The Indiana Office of Utility Consumer Counselor is asking state regulators to reconsider their decision granting AES Indiana a $71 million rate increase, arguing the Commission got it wrong on everything from shareholder profits to who should pay the utility’s lawyers.

The OUCC filed its petition for rehearing and reconsideration Tuesday with the Indiana Utility Regulatory Commission, challenging the Commission’s June 17 order in the utility’s second base rate case since 2023.
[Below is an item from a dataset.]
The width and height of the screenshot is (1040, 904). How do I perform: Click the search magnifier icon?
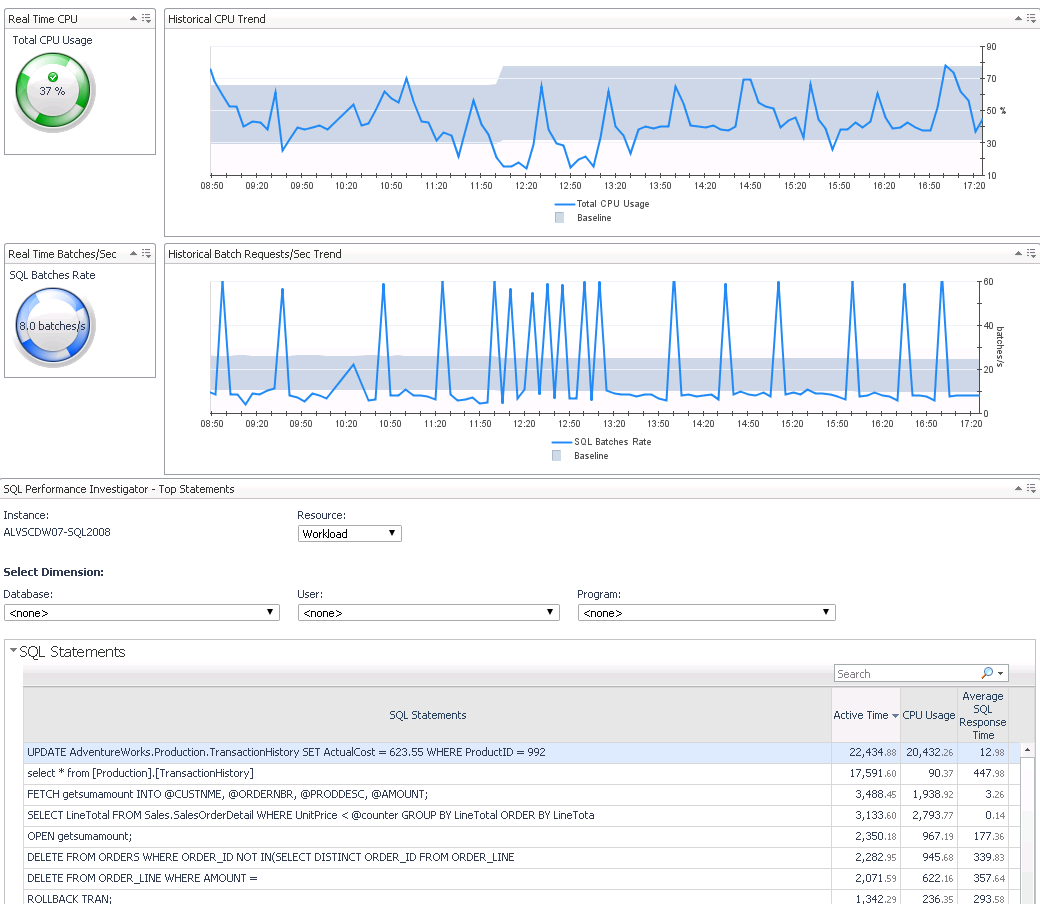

That order approved — with modifications — a settlement between AES Indiana, its largest industrial customers, Walmart, Rolls-Royce, and the City of Indianapolis. The OUCC and the Citizens Action Coalition refused to sign on, with the consumer counselor’s office arguing the utility’s rates should actually be cut. The Commission trimmed the settlement’s agreed 9.75 percent return on equity to 9.5 percent and adopted the OUCC’s lower vegetation management budget, bringing the increase down from the $90.7 million the settling parties negotiated and well below the $192 million AES Indiana originally requested.

Not far enough, says the OUCC.

Among the sharper arguments in the 13-page filing: ratepayers shouldn’t foot the bill for AES Indiana’s rate case expenses — roughly $3 million — when the Commission rejected the very analysis that money bought. The utility’s hired cost-of-capital expert recommended a return on equity between 10.2 and 11.2 percent; the Commission found the reasonable range topped out at 9.9 percent. If the expert’s work product was unreasonable, the OUCC argues, the expense of producing it can’t be recovered from customers under the Commission’s own two-part test.

The petition also contends the Commission approved a return at the middle of its own range rather than the bottom, despite more than 7,000 consumer comments and well-documented problems with the utility’s new billing system, and that it allowed AES Indiana to keep collecting money for regulatory assets and rate case expenses even after those costs are fully recovered — something the Commission expressly prohibited in the City of Anderson’s rate case last November.

“Affordability is my utmost priority, and I believe the IURC needs to reexamine its position on things like shareholder profit and rate case expense,” said Indiana Utility Consumer Counselor Abby Gray. “Hoosiers should not be paying for expensive attorneys and other unreasonable expenses so that shareholders can pad their pockets. Ratepayers have been tightening their belts for years; it’s time for utilities to do the same.”

The OUCC also challenged the approved base cost of fuel, a $4 million payroll adjustment it says ignores more than 100 chronically vacant positions the utility has been billing ratepayers for, and a 20 percent contingency factor in plant decommissioning estimates that it argues rests improperly on prior settlements the Commission itself said can’t be used as precedent.

The Commission is not required to grant the petition, and rehearing requests in major rate cases rarely succeed. The filing does, however, preserve the OUCC’s options for an appeal to the Indiana Court of Appeals.

AES Indiana serves roughly 532,000 customers in Indianapolis and surrounding counties. New Phase 1 rates take effect following the utility’s compliance filing, with a second increase scheduled for January 2027.

Editor’s note: AES Indiana is an underwriter of Indy Politics.